Hari ini Mbak Rina si pemilik toko juga ikut hadir karena mau melelang beberapa barang lama besok lusa. Lelaki itu memindai sekitar, lalu bertanya, "gamis yang seukuran kamu, warna terserah deh!"

Aku melongo. Apa jangan-jangan dia mau membelikan gamis untuk aku karena hanya memakai dress selutut dengan celana bahan sehari-hari?

Tanpa protes, aku langsung memilih gamis model terbaru warna krem. Dia langsung mengangguk setuju. Setelah tiba di meja kasir, aku bertanya, "dibungkus apa gini aja?"

"Bungkus, Mbak. Masa iya aku keluar toko bawa gamis itu tanpa kantong plastik?"

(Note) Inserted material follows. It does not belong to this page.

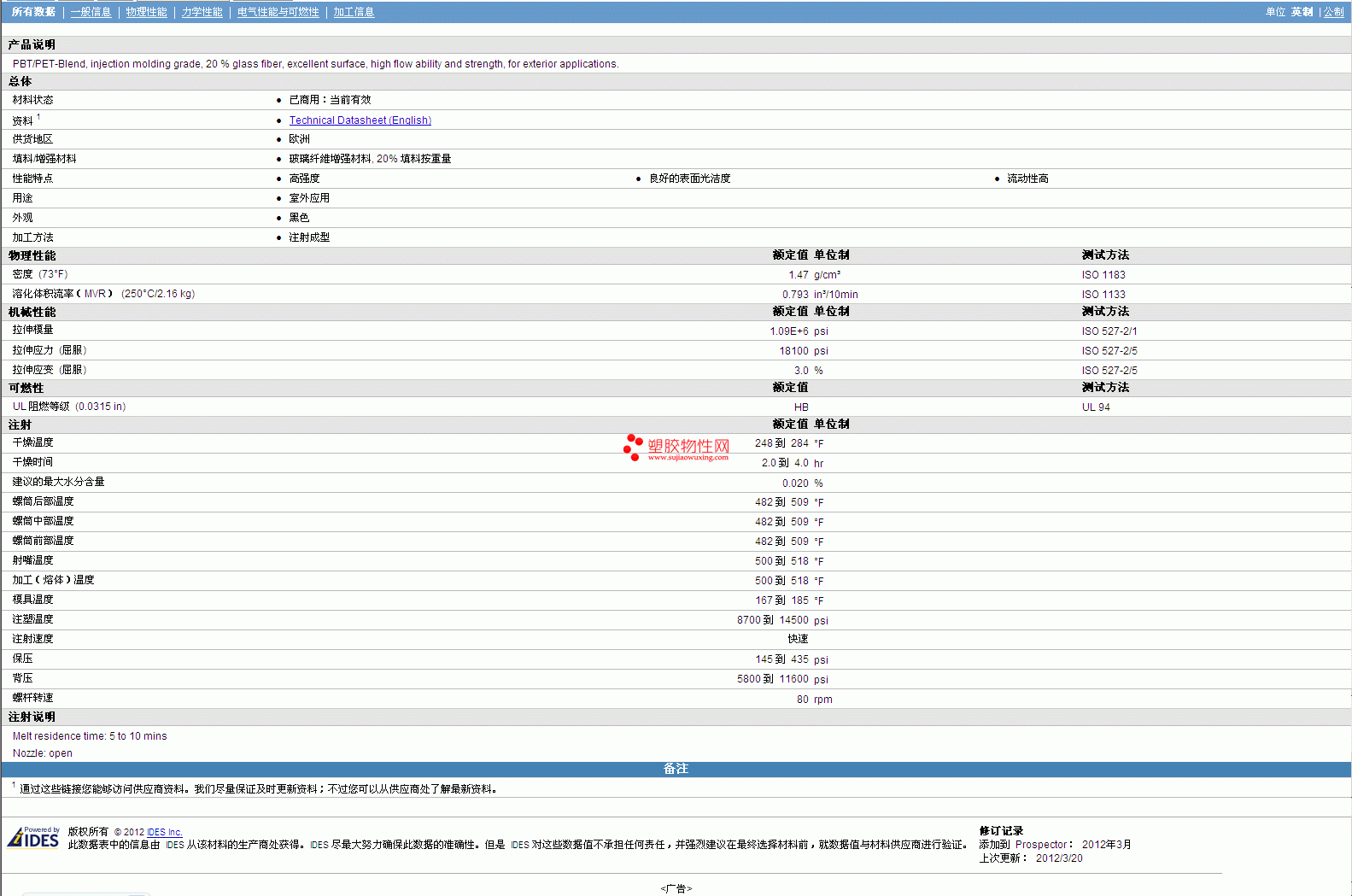Go to the 力学性能 tab
This screenshot has width=1352, height=896.
pos(202,12)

Astagfirullah, ternyata dia bukan mau membelikan untukku. Berarti perempuan lain yang mungkin sepantaran sama aku. Dasar tukang geer! gerutuku dalam hati.

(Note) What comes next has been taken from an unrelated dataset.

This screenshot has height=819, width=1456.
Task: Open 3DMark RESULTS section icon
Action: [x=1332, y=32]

Tepat ketika menyerahkan uang kembalian, Dian meneleponku meminta segera datang ke rumahnya karena darurat. Suaranya terdengar parau sekali.

"Mbak Rin, aku bisa izin sebentar gak? Sahabat aku nelfon, dia kayaknya lagi butuh bantuan. Kadang penyakitnya kumat, tetapi lagi sendiri di rumah!" mohonku dengan sangat panik.

"Boleh."

Aku langsung melangkah cepat ke parkiran dan melajukan motor dengan kecepatan tinggi. Untung saja Mbak Rina orangnya baik, jadi bisa izin dengan mudah padahal pekerjaan di toko lumayan banyak.

Lelang yang akan berlangsung lusa nanti bukan lelang biasa, melainkan besar-besaran karena Mbak Rina mau mengosongkan toko untuk memasukkan barang baru.

"Dian, buka pintunya!" Aku mengetuk pintu sedikit keras ketika sudah sampai.

Daun pintu bernuansa putih itu terbuka lebar. Aku diminta duduk di ruang tamu dulu, bahkan segelas air putih sudah tersedia di sana. Dian memintaku meminum dahulu.

"Bagaimana acara tadi malam, kamu suka sama Akbar?"

"Kamu nelfon aku cuma buat nanyain itu?"

"Enggak. Sabar, ini permulaan saja, Ayu."

"Entahlah. Aku sepertinya belum suka sama Akbar, tetapi mau mencoba menerimanya. Apalagi Gio sikapnya seperti itu, tadi malam saja dia gak aktif."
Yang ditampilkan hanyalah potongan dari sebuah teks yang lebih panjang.